> [ACTION ITEM]
In the records below, find the line containing "Show hidden system tray icons"; give it again exactly, along with every line that follows, and nothing else.

> [GIVEN DATA]
-*-*-

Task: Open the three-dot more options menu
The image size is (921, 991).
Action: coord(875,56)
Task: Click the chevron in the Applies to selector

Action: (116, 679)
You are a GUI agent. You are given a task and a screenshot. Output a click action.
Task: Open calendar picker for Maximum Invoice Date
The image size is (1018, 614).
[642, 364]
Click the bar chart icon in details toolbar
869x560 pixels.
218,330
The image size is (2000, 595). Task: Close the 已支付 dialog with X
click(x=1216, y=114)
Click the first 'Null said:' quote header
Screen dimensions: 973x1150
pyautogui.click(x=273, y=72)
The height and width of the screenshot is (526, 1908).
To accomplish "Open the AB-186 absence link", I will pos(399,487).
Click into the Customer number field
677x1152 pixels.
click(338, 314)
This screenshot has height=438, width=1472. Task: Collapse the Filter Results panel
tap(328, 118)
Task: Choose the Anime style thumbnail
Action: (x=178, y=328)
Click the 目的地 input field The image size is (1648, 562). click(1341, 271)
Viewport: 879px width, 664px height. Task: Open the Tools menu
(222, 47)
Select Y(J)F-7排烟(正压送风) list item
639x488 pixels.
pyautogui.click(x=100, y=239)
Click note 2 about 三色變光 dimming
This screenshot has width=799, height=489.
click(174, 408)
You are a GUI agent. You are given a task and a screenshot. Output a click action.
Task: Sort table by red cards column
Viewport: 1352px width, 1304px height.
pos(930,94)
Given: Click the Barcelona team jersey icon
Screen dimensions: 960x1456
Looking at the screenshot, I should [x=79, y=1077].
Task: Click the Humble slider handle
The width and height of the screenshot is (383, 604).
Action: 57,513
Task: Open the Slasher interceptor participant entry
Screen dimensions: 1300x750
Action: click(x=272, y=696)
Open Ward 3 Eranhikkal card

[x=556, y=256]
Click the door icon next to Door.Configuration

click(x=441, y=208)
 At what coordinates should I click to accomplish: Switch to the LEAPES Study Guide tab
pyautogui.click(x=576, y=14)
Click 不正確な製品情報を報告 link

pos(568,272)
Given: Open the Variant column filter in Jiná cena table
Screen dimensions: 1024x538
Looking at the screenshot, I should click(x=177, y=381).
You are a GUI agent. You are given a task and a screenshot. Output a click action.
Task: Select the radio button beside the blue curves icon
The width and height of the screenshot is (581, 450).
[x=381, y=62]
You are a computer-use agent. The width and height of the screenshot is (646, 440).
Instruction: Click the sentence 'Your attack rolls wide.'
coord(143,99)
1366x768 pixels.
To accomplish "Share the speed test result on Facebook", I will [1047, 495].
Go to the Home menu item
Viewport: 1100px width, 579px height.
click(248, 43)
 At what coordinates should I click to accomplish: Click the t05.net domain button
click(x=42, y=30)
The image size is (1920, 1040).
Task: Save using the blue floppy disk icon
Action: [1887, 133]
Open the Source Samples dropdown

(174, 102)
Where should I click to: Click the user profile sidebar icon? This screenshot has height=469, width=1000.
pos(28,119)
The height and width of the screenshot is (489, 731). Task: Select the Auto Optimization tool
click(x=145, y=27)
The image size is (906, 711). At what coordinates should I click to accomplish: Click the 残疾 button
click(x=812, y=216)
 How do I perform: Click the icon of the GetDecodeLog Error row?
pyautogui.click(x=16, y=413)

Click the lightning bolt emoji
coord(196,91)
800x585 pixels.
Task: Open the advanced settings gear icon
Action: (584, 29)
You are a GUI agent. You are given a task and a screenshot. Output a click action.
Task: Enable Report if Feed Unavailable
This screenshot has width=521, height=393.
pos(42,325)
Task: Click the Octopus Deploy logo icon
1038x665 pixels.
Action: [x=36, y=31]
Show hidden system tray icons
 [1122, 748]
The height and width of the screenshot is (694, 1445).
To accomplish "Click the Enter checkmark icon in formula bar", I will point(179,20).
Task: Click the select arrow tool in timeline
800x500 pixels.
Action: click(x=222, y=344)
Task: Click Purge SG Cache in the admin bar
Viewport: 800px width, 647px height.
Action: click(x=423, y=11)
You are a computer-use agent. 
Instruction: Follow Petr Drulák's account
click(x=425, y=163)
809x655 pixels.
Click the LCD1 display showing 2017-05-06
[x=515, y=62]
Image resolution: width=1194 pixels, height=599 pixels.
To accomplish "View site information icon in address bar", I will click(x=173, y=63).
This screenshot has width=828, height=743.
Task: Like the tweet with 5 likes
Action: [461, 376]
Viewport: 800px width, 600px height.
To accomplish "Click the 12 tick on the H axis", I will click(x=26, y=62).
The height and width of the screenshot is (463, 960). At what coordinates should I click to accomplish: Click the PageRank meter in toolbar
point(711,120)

-*-*-

> [ANSWER SECTION]
Show hidden system tray icons
 [1122, 748]
The height and width of the screenshot is (694, 1445).
To accomplish "Click the Enter checkmark icon in formula bar", I will point(179,20).
Task: Click the select arrow tool in timeline
800x500 pixels.
Action: click(x=222, y=344)
Task: Click Purge SG Cache in the admin bar
Viewport: 800px width, 647px height.
Action: click(x=423, y=11)
You are a computer-use agent. 
Instruction: Follow Petr Drulák's account
click(x=425, y=163)
809x655 pixels.
Click the LCD1 display showing 2017-05-06
[x=515, y=62]
Image resolution: width=1194 pixels, height=599 pixels.
To accomplish "View site information icon in address bar", I will click(x=173, y=63).
This screenshot has width=828, height=743.
Task: Like the tweet with 5 likes
Action: [461, 376]
Viewport: 800px width, 600px height.
To accomplish "Click the 12 tick on the H axis", I will click(x=26, y=62).
The height and width of the screenshot is (463, 960). At what coordinates should I click to accomplish: Click the PageRank meter in toolbar
point(711,120)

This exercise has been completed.